The speed and certainty of her answer surprised him. “Yes,” Judy said. “She’s a bitch. I’d believe anything of her.”

She thought then that he was through, but he stayed on, pouring more tea for himself and for her, so that she knew his questions had not finished and she must brace herself again for another shock, more unpleasantness.

“You know who it is,” she said suddenly, as if the thing would be easier to bear if it were she who took the initiative. “ You know whom he’s been having an affair with.”

“I’ve an idea,” he said. “ I’ve no certainty.”

“Well,” she demanded. “ Tell me!”

“There’s a young reporter on the Express,” he said, “called Mary Raven. She spoke to Alice Parry on the afternoon of her death. It’s possible, don’t you think, that she might have confided in the old lady about her love affair with Mrs. Parry’s nephew. Especially if the affair was at an end, going badly. Then Mrs. Parry asked to speak to Max in private. Don’t you think she might have been telling him to sort himself out, to come to a decision one way or another, that he wasn’t being fair to either of you? All evening Mary Raven waited in the churchyard outside the Tower. Don’t you think she was waiting for her secret lover, hoping that he would leave his wife, and then there would be no need to keep him secret anymore?”

“I know Mary,” Judy said, almost to herself. “ She comes here sometimes. I like her.” Then she turned to Ramsay, her voice hoarse and shrill with distress. “ What are you saying?” she asked. “Are you saying that Max and Mary did murder Alice? To stop their secret coming out? That’s no reason. I wouldn’t have made a scene about the affair. We would have sorted something out. Tell me! What do you think happened?”

“I don’t know,” Ramsay said, aware that she needed the definite answer he was unable to give. “Perhaps nothing happened. Perhaps Max stayed in the Tower watching television and eventually Mary went away. We know she can’t have killed Mrs. Parry herself. She was at a party in Newcastle when the murder was committed. Did Max tell you anything about what happened that night when you’d gone to bed?”

“No,” she said. She looked sadly at Ramsay. “I’ve told you. He won’t tell me anything at all.”
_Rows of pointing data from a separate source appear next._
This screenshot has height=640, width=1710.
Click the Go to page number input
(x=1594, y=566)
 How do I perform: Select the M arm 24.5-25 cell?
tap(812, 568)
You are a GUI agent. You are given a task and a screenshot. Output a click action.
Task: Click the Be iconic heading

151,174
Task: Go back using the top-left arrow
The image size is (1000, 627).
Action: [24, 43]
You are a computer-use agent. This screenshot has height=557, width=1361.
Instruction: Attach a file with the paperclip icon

She turned to the policeman, suddenly angry and upset. “ Max didn’t kill Alice,” she cried. “I know he wouldn’t do anything like that. But I’ll tell you something you should know. Do you know why Stella Laidlaw was taken into hospital, finally, after Carolyn was born? Because the health visitor turned up at the house one day and found her standing over the cot with a bread knife! If you ask James, he’ll have to tell you. Or her doctor. If you’re looking for a culprit, why don’t you talk to her?”

But later, when Ramsay tried to telephone James at the Express office, Marjory told him that James was out all day. She was so skilled at protecting her boss that he could not tell whether she was telling the truth or not.